16. See Footnote 15.

17. See Phillips v. State, 787 S.W.2d 391, 393 (Tex.Cr.App. 1990).

18. See Jeffers v. United States, 432 U.S. 137, 97 S.Ct. 2207, 2218-20, 53 L.Ed.2d 168 (1977)

19. Phillips erroneously relied on Jeffers for this proposition because Jeffers decided the defendant "waived" a successive prosecutions claim when he successfully opposed the government's motion to consolidate. See Jeffers, 97 S.Ct. at 2212, 2218. When a defendant, like the one in Phillips, successfully urges a motion to consolidate, there can be no successive prosecutions problem since only a single proceeding is involved.

20. It is significant that Jeffers did not decide that this constituted a "waiver" of the defendant's successive prosecutions claim. See Jeffers, 97 S.Ct. at 2218.

21. See Johnson v. Zerbst, 304 U.S. 458, 58 S.Ct. 1019, 1023, 82 L.Ed.1461 (1938) ("waiver" is "intentional relinquishment or abandonment of a known right or privilege" and "waiver" of right to counsel cannot be inferred from a silent record); Brewer v. Williams, 430 U.S. 387, 97 S.Ct. 1232, 1242, 51 L.Ed.2d 424 (1977) (same rule applies to jury trial right); Marin, 851 S.W.2d at 279 (discussing category two rights of litigants which the system must implement unless affirmatively waived vis-a-vis Johnson v. Zerbst).

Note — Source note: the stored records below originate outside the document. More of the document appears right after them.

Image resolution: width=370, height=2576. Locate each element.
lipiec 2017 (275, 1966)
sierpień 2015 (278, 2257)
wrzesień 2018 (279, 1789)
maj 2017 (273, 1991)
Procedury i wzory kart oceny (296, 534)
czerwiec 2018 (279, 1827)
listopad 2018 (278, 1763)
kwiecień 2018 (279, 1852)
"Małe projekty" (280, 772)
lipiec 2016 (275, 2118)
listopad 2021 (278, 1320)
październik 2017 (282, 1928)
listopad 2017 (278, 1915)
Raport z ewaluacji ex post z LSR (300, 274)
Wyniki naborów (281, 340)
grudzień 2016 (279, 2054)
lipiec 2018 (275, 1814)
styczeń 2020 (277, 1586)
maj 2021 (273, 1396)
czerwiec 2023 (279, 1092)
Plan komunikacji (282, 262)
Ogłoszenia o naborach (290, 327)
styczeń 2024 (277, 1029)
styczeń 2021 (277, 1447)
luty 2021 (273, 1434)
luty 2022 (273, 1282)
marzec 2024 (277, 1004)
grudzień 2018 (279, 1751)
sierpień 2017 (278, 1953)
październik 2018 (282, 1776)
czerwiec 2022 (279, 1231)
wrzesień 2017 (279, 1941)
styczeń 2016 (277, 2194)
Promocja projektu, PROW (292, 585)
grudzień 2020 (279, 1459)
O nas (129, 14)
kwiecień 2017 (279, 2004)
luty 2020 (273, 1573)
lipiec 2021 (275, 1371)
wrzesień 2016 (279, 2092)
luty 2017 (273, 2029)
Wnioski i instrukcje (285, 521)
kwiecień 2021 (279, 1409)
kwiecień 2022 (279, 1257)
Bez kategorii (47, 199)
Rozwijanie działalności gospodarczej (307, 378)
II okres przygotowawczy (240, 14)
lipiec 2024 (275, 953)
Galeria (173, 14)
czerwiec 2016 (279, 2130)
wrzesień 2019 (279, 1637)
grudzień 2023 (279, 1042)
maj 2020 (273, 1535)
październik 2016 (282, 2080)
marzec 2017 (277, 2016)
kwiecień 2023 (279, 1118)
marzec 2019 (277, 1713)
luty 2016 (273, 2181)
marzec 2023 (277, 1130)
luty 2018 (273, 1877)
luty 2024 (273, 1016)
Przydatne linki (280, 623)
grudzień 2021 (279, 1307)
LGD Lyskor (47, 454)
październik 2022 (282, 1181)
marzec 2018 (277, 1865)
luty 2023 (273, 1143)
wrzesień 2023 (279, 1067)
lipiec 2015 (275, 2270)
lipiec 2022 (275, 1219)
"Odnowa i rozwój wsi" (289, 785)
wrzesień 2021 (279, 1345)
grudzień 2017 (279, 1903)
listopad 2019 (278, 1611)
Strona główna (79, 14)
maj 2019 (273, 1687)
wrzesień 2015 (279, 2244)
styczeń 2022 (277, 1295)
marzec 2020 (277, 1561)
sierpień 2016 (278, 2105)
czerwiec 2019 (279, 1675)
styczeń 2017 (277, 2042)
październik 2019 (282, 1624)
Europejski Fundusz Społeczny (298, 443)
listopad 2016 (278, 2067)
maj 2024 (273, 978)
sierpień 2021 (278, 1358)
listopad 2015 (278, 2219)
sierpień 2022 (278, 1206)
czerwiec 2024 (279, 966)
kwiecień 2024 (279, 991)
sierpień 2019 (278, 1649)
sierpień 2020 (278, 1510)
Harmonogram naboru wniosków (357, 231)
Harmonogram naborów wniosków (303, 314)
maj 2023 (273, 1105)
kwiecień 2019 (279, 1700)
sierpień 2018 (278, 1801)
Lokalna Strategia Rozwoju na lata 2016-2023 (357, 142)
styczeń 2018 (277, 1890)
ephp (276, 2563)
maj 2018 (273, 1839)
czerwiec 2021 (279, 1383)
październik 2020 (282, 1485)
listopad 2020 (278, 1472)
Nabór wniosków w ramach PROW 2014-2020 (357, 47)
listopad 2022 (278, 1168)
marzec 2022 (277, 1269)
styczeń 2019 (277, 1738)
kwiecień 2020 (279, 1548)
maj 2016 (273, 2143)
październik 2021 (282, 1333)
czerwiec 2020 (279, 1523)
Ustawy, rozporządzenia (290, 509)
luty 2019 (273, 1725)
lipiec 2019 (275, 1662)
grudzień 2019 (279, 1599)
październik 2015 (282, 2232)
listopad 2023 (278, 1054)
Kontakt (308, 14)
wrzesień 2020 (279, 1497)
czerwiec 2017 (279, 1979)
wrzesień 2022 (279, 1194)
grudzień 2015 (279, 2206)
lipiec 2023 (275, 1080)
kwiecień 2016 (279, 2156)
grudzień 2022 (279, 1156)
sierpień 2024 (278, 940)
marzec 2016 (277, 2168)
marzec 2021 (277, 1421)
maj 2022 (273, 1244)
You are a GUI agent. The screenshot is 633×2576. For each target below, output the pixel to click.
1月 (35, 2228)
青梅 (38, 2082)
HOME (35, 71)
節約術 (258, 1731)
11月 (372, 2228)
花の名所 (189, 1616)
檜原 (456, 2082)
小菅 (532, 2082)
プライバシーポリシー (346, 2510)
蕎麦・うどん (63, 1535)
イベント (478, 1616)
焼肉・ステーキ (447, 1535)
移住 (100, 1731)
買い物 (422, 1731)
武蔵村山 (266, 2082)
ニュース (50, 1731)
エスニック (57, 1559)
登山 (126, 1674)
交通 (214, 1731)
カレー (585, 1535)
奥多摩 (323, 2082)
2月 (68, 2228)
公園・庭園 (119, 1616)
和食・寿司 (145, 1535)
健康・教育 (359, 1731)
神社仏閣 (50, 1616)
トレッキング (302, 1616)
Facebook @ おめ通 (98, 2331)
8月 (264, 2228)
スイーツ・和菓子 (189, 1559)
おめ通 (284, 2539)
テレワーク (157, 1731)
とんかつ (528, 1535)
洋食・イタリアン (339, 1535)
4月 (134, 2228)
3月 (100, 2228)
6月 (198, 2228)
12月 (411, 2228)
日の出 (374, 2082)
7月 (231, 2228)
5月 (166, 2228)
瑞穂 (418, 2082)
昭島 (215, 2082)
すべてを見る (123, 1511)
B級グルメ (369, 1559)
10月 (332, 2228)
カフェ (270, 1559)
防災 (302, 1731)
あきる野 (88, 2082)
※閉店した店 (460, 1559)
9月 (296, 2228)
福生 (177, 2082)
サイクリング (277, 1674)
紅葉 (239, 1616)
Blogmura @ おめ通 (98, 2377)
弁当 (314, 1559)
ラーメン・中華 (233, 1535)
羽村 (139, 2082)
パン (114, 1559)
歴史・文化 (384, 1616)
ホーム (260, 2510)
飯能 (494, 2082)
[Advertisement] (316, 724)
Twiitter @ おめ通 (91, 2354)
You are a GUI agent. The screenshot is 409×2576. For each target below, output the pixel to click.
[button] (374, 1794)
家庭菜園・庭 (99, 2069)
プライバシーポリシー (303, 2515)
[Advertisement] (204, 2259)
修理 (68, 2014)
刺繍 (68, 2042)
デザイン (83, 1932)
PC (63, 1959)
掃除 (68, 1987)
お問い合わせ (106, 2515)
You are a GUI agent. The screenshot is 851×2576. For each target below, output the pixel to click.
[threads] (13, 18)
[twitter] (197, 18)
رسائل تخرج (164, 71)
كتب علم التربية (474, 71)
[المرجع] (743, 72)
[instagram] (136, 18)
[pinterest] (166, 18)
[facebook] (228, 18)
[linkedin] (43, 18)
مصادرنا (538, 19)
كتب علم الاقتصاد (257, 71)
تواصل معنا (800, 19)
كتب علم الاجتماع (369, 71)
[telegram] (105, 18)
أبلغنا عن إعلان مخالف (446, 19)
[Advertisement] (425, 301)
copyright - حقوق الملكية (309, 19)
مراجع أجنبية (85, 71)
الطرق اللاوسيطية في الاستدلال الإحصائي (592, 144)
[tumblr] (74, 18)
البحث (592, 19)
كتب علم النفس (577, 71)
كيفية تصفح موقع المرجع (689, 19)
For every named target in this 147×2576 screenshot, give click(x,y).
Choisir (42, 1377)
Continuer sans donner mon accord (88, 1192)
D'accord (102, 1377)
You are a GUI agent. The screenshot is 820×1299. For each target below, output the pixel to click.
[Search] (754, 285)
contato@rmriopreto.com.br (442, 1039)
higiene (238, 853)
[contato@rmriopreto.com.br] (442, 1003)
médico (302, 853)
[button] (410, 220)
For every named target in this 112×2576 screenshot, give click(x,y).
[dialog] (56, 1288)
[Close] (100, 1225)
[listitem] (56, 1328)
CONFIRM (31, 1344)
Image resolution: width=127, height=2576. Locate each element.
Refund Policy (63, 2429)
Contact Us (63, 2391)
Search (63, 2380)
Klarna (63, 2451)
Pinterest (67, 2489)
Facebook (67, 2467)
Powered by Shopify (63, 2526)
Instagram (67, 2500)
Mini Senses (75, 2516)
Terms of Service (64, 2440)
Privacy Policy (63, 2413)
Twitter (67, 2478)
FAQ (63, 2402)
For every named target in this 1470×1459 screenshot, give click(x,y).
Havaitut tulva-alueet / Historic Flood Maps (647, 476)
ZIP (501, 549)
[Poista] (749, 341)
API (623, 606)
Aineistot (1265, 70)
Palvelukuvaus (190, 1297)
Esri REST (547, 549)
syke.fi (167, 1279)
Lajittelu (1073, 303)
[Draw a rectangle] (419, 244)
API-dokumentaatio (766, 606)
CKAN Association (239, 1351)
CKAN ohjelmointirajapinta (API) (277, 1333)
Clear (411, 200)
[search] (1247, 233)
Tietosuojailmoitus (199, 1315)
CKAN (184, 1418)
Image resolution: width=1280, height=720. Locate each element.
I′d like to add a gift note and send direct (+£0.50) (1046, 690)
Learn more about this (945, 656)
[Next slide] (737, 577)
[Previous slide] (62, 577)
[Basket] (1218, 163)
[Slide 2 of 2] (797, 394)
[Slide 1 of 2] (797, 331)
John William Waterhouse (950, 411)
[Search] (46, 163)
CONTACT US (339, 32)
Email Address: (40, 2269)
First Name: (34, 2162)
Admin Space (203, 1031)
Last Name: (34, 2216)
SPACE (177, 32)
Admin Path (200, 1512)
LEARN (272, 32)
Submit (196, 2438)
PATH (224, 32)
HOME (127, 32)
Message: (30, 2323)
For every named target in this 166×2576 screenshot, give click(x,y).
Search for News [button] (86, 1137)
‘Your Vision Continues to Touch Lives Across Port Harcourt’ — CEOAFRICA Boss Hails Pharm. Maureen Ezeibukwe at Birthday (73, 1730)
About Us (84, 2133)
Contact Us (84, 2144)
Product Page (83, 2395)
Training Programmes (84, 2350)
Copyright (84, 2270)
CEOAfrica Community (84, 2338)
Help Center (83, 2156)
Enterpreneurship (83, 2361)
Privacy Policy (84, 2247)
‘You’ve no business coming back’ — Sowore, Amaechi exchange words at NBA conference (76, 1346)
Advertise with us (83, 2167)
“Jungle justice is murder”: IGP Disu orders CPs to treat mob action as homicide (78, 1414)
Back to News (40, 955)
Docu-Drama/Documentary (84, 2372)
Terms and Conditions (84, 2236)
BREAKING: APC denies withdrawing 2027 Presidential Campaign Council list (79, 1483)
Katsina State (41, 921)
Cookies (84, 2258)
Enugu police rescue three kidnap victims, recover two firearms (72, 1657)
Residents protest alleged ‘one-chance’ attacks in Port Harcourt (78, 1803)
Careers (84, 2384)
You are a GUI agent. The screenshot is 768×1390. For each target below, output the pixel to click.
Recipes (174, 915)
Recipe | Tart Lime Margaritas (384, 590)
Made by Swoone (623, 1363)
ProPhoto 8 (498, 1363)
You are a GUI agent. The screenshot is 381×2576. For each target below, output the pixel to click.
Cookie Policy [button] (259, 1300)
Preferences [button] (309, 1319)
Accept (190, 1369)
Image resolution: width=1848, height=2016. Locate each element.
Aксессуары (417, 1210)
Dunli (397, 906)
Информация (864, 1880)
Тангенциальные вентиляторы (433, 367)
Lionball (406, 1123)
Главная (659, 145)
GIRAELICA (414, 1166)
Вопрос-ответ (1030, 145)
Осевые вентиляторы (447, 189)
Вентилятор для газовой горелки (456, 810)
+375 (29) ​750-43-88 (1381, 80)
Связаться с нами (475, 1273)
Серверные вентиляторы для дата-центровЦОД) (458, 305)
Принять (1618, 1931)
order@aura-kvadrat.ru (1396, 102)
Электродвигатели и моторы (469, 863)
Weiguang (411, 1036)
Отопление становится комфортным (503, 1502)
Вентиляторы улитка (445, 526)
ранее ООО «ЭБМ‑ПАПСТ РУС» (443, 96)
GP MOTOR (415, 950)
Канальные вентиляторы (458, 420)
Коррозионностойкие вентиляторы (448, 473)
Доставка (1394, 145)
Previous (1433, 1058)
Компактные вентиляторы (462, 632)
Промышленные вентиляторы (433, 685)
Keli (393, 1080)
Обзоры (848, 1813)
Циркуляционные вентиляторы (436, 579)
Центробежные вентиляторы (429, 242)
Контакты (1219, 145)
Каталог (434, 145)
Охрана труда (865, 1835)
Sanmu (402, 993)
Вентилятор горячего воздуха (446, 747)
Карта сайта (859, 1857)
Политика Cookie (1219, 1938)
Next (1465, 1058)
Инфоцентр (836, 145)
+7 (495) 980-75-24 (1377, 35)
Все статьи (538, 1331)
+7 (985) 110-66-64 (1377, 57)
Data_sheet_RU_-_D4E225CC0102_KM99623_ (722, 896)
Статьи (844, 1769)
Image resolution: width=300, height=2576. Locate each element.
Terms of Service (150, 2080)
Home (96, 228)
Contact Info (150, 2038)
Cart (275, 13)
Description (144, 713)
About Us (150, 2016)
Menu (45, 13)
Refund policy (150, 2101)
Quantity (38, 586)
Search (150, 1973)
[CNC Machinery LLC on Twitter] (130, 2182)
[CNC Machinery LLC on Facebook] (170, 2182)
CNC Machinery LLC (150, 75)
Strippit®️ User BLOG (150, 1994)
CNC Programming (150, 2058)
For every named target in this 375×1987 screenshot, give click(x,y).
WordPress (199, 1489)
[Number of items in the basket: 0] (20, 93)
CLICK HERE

22. See Broce, 109 S.Ct. at 764; Ricketts v. Adamson, 483 U.S. 1, 107 S.Ct. 2680, 97 L.Ed.2d 1 (1987); United States v. Scott, 437 U.S. 82, 98 S.Ct. 2187, 57 L.Ed.2d 65 (1978); Jeffers, 97 S.Ct. at 2217-18; United States v. Dinitz, 424 U.S. 600, 96 S.Ct. 1075, 47 L.Ed.2d 267 (1976); Menna, 96 S.Ct. at 242; Schneckloth v. Bustamonte, 412 U.S. 218, 93 S.Ct. 2041, 36 L.Ed.2d 854 (1973); Green v. United States, 355 U.S. 184, 78 S.Ct. 221, 2 L.Ed.2d 199 (1957).

23. See Casey v. State, 828 S.W.2d 214, 218 (Tex.App.--Amarillo 1992, no pet.) (defendant "waived" double jeopardy claim by waiting until closing argument at guilt/innocence to raise it).